June 07, 1996|By Anne Haddad | Anne Haddad,SUN STAFF

One important book was missing on the last day of school yesterday at South Carroll High School.

The yearbook.

A few missed deadlines over the course of the year led to the all-important collection of school memories being about one month late -- students may return to the school to pick it up from 10 a.m. to 2 p.m. June 20 and 21.

"Everybody was really mad," said Kate Reilly, a graduating senior. "It takes away the tradition of signing them."

Instead, most students brought in blank books and signed those.

The student newspaper, the Courier, tried to soften the blow by adding a blank sheet to its final issue. Students signed that too.

A junior, Natasha Davis, removed her jeans for friends

to sign at Denny's Restaurant in Eldersburg at a student gathering Wednesday night. (She was wearing shorts underneath.)

Another student brought a stuffed animal for her friends to inscribe.

Normally, students would carry their yearbooks throughout a day of class, trading them to sign short or rambling messages throughout the pages.

Seniors were especially irked because they'll have little opportunity for fellow classmates to sign when they pick up their books later this month.

"When we pick them up, I'm sure we can get people to sign them, but it won't be the same," Reilly said.

"There's no guarantee you'll run into all your friends," said Elizabeth Reiter, another graduating senior.

Students blame the staff for not making the deadlines, and Reilly said the yearbook adviser should not have given them passing grades.

"They shouldn't be passing if they didn't fill the requirement of the class.

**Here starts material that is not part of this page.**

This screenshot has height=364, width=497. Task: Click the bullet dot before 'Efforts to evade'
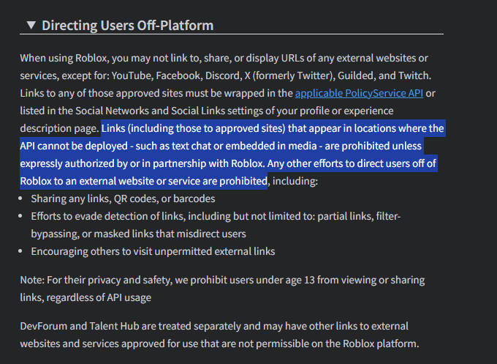(x=20, y=216)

A 'C' is average, and they didn't even do an average job," Reilly said.

Yearbook editor Katherine Barrow, also a graduating senior, said the missed deadlines were due to some difficulties with the staff.

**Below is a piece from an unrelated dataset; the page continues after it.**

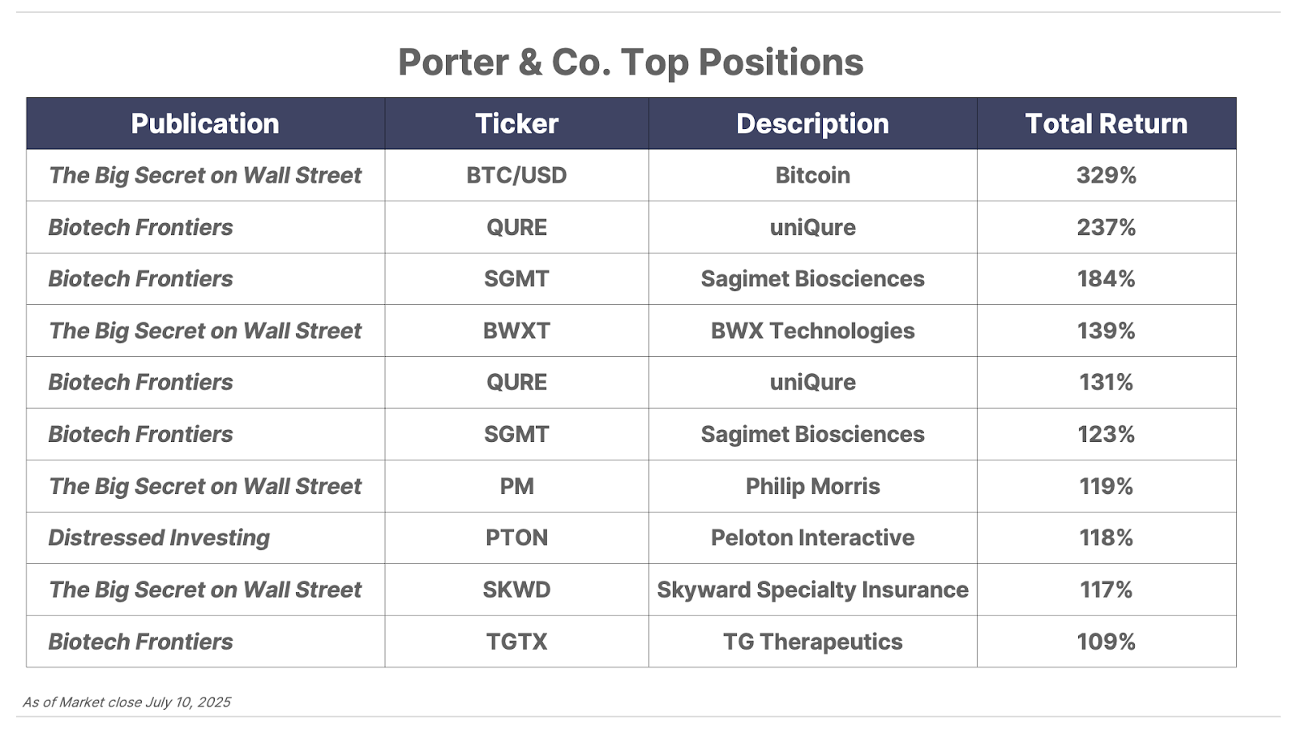Click the Distressed Investing publication cell
The image size is (1297, 730).
[x=205, y=538]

"The people who did work hard worked really hard to get it done this soon," she said, or it would have been even later in the summer.

"We've known since January it was probably going to be late," Barrow said.

As the editor, she has been bearing the brunt of student anger over the delay.

"She's been harassed a lot lately," Reilly said. "It's really focused on her."

Barrow said she expected that, but counters that because of students who did not complete their assignments, she did much more writing and typed in more stories than an editor usually does.

"The problem with having yearbook as a credit course is people who don't want it get stuck in it," Barrow said. "They think it's an easy 'A,' then they get in and they see the massive load of work."

Still, Barrow isn't deterred.

She is thinking of attending Carroll Community College and eventually becoming a nurse.

But some day, she said, she'd like to be the South Carroll yearbook adviser.